DOHA, Qatar — After 107 minutes of chaos, 107 minutes of controversy, intensity and heartstopping moments, Qatar will play in their second straight Asian Cup final after defeating Iran 3-2 at Al Thumama Stadium on Wednesday evening.
They will seek to defend their Asian crown against Jordan at Lusail Stadium on Saturday, looking to become the first back-to-back champions since Japan did so across the tournament’s 2000 and 2004 iterations.
And they’ve got their star, their talisman, Akram Afif, largely to thank for it, as well Almoez Ali being in the right place at the right time, some of the most heartstopping minutes of extra time in recent memory, and one of the most dramatic saves from Meshaal Barsham one will ever see.
With the seconds ticking away and elimination staring at them in the face, Iran was hurling themselves forward with desperation in Doha. 13 minutes of extra time had been displayed on the fourth official’s board and that was now gone; the game was at the mercy of the referee and any further time he had tacked on for stoppages after the 90.
With the clock reading 105, the ball fell kindly for substitute Reza Asadi for a shot, one that was slicing off-target until it took a wicked touch off Ahmed Fathi and was redirected in the opposite direction, back towards the bottom corner.
Somehow, though, Barsham reacted, getting back across to his left and putting it out for a corner. It almost defied all reason that he’d been able to do so but he had.
Alireza Jahanbakhsh had hit the post two minutes prior to give him a gift, and now he was taking advantage with a save that will long be remembered.
His opposite number Alireza Beiranvand came forward for the subsequent corner and stayed up as Iran camped out searching for one last moment of heartstopping magic but there was to be no further twist.
Amidst the emotion, the two sides clashed as Qatari players moved to celebrate with their fans on the touchline after the whistle, emotions boiling over for Iranian players at the end of a contest that, inevitably, will see far more controversy in the hours and days following.
Iran had won their last six games against Qatar before Wednesday, including a 4-0 at the Jordan International Tournament just last October. They had outscored the Maroons 11-1 across those fixtures. But on this night, it wasn’t to be.
Across a chaotic first half, one defined by its frenetic energy, back and forth thrust and counter thrust, and, yes, significant controversy that continued into the second stanza, it was Afif who had emerged from the maelstrom to drag his side back from a deficit and put them in a lead they wouldn’t relinquish — setting up Jassem Gaber‘s goal in the 17th minute before lasering an effort into the top corner of the net in the 43rd.

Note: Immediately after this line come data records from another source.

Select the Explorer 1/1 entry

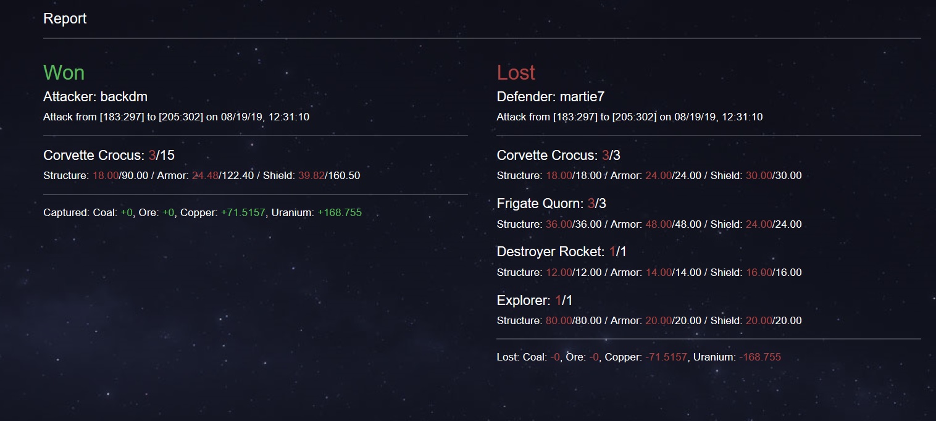point(535,301)
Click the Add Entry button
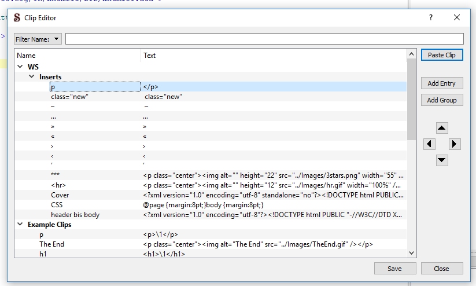This screenshot has height=286, width=476. 441,83
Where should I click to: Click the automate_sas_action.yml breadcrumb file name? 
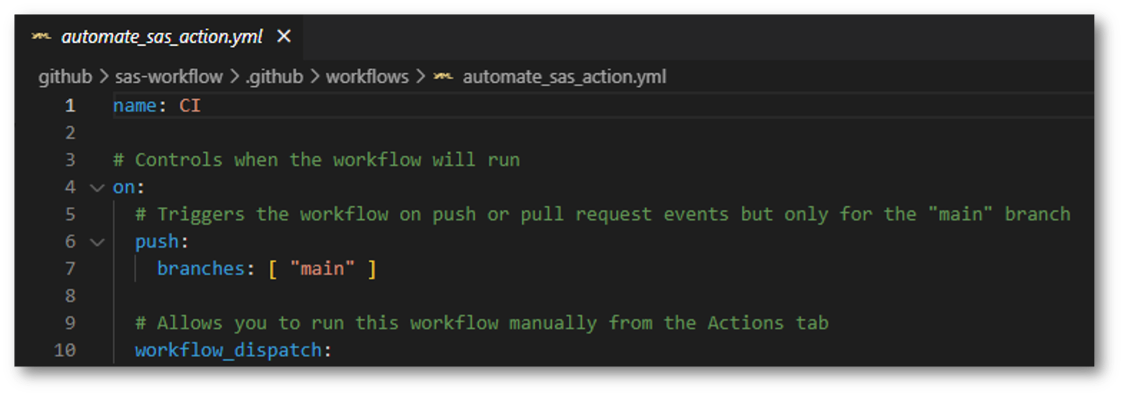pyautogui.click(x=564, y=76)
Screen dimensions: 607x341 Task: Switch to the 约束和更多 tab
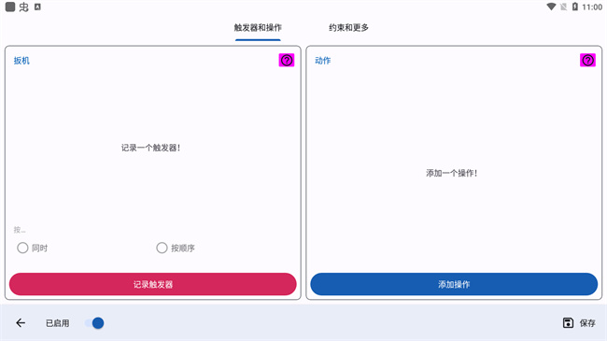(x=348, y=27)
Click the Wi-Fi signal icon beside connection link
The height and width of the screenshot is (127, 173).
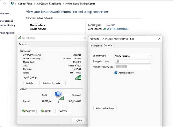click(104, 29)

It was the attacker’s fifth goal of this Asian Cup, alongside his equal tournament-leading third assist, keeping his side in a game against an Iranian outfit desperate to end a 7th straight exit at the semifinal stage of the Asian Cup and who had shaded the opening 45. That drought, meanwhile, will now extend to at least 2027, a run of 47 years.
They had the lead after just four minutes when a long throw-in from Jahanbakhsh was nodded on first by Iran’s Saeid Ezatolahi and then Qatar’s Ró-Ró before being met by an acrobatic bicycle kick by Sardar Azmoun, getting his boot to it and guiding it beyond Barsham.
The deafening noise inside showed just what it meant to the Iranian fans, just what was at stake in the game. And just in case it wasn’t apparent from that, the furious tempo the game quickly settled into gave a clear demonstration.
Caution was thrown to the wind, two sides desperate to reach the final hurling everything they could at each other.
Just moments after Azmoun’s strike, with the Iranian fans were still celebrating, Afif was already finding space and driving in a right-footed effort held by Beiranvand — the save adding an extra layer of noise to the cacophonous drums and cheering coming from behind the goals.
Further golden chances for Iran followed and on another night, they probably would have gone 2-0 up. But Afif, who was involved in what felt like almost every promising move forward his side made, then made his mark: cutting the ball back for Jassem atop the Iranian penalty area, with the resulting shot taking a wicked deflection off Ezatolahi and looping away from Beiranvand.
Iran were furious. And not just because they’d seen their lead evaporate
Moments prior, a long clearance from Beiranvand had sat up for Mehdi Taremi, only for the attacker to be brought down by a desperate last-ditch challenge. The Iranians wanted a penalty, only for their appeals to fall on the deaf ears of the referee and VAR review as the Qataris grabbed their leveller.
And therein lies one of the other major talking points from the contest, a predictable one, because officiating was inevitably going to become a flashpoint on Wednesday, especially after Iran raised complaints surrounding the appointment of Ahmad Al Ali before the game.
Iran coach Amir Ghalenoei and his staff were awaiting the official and his team as they looked to head down the tunnel at the halftime break, moments after their side had appeals for a handball penalty on Lucas Mendes waved away and Jahanbakhsh was denied one final chance to hurl in a long throw.
Before all this, Qatar had found their second and the lead. And inevitably, it came through Afif.
Having come close on several occasions before then, an alert sliding challenge to win the ball back and quick ball forward by Fathi found him in a yard of space on the left side of the edge of the Iranian penalty area.
But when the next moment of contention arrived, just seconds into the second stanza, it was to the favour of Ghalenoei’s outfit, Fathi getting his arms in front of his face as Ezatolahi sent in a shot and a VAR review determined that this constituted a handball, with Jahanbakhsh burying the resulting penalty.
With the wind at their backs, the following exchanges were controlled by the Iranians.
Waves of attacks were coming and it felt like it was only a matter of time before they found another way through. Ghalenoei, after apologising to the Iranian people, said it was one of the best second halves his side had produced in his tenure. He then went on to declare Wednesday one of the worst days of his life.
But Qatar survived and found its way back into things.
A deflected shot from outside the penalty area by substitute Abdulaziz Hatem went straight to Almoez, who took advantage of his gift by turning and firing the ball into the bottom corner of the net.
At first glance, he appeared to have been comfortably offside, but neither the assistant referee’s flag nor the VAR called the goal back. It would stand. Qatar led.
When VAR intervened to upgrade what had initially been a yellow card for Shoja’ Khalilzadeh on Afif and upgraded it to a red, one would have been forgiven for thinking Iran were done and yet still they came forward — forcing Qatar to desperately defend their one-goal margin.
Yet when the dust settled, it was a lead they maintained — the final whistle finally immediately drowned out by the explosion of noise from the home fans into their second straight final.